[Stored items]
__________________________________________________
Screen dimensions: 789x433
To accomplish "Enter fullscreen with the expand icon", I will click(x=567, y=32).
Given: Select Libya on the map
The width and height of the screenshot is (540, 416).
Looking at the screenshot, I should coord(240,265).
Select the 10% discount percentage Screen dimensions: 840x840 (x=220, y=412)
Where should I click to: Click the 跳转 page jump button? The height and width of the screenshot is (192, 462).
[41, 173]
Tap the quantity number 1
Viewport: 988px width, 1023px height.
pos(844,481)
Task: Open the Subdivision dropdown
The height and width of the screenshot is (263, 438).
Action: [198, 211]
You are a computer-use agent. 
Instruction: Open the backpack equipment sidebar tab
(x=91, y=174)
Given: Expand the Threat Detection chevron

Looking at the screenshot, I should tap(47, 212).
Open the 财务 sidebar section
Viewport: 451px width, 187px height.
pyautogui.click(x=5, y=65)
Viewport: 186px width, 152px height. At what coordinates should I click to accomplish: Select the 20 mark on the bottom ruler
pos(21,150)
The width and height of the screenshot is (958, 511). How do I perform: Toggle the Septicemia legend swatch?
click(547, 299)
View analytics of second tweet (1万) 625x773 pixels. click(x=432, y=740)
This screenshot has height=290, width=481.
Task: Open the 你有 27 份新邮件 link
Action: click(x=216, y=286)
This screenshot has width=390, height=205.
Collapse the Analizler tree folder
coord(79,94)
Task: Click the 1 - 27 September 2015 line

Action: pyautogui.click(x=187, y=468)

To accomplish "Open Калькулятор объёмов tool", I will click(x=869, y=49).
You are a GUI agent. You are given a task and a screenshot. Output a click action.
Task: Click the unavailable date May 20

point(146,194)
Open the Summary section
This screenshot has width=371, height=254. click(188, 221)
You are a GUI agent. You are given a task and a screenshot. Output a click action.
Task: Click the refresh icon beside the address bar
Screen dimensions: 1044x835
__________________________________________________
Each record above must be restated in full, word for word.

> [EXPECTED ANSWER]:
Screen dimensions: 789x433
To accomplish "Enter fullscreen with the expand icon", I will click(x=567, y=32).
Given: Select Libya on the map
The width and height of the screenshot is (540, 416).
Looking at the screenshot, I should coord(240,265).
Select the 10% discount percentage Screen dimensions: 840x840 (x=220, y=412)
Where should I click to: Click the 跳转 page jump button? The height and width of the screenshot is (192, 462).
[41, 173]
Tap the quantity number 1
Viewport: 988px width, 1023px height.
pos(844,481)
Task: Open the Subdivision dropdown
The height and width of the screenshot is (263, 438).
Action: [198, 211]
You are a computer-use agent. 
Instruction: Open the backpack equipment sidebar tab
(x=91, y=174)
Given: Expand the Threat Detection chevron

Looking at the screenshot, I should tap(47, 212).
Open the 财务 sidebar section
Viewport: 451px width, 187px height.
pyautogui.click(x=5, y=65)
Viewport: 186px width, 152px height. At what coordinates should I click to accomplish: Select the 20 mark on the bottom ruler
pos(21,150)
The width and height of the screenshot is (958, 511). How do I perform: Toggle the Septicemia legend swatch?
click(547, 299)
View analytics of second tweet (1万) 625x773 pixels. click(x=432, y=740)
This screenshot has height=290, width=481.
Task: Open the 你有 27 份新邮件 link
Action: click(x=216, y=286)
This screenshot has width=390, height=205.
Collapse the Analizler tree folder
coord(79,94)
Task: Click the 1 - 27 September 2015 line

Action: pyautogui.click(x=187, y=468)

To accomplish "Open Калькулятор объёмов tool", I will click(x=869, y=49).
You are a GUI agent. You are given a task and a screenshot. Output a click action.
Task: Click the unavailable date May 20

point(146,194)
Open the Summary section
This screenshot has width=371, height=254. click(188, 221)
You are a GUI agent. You are given a task and a screenshot. Output a click action.
Task: Click the refresh icon beside the address bar
Screen dimensions: 1044x835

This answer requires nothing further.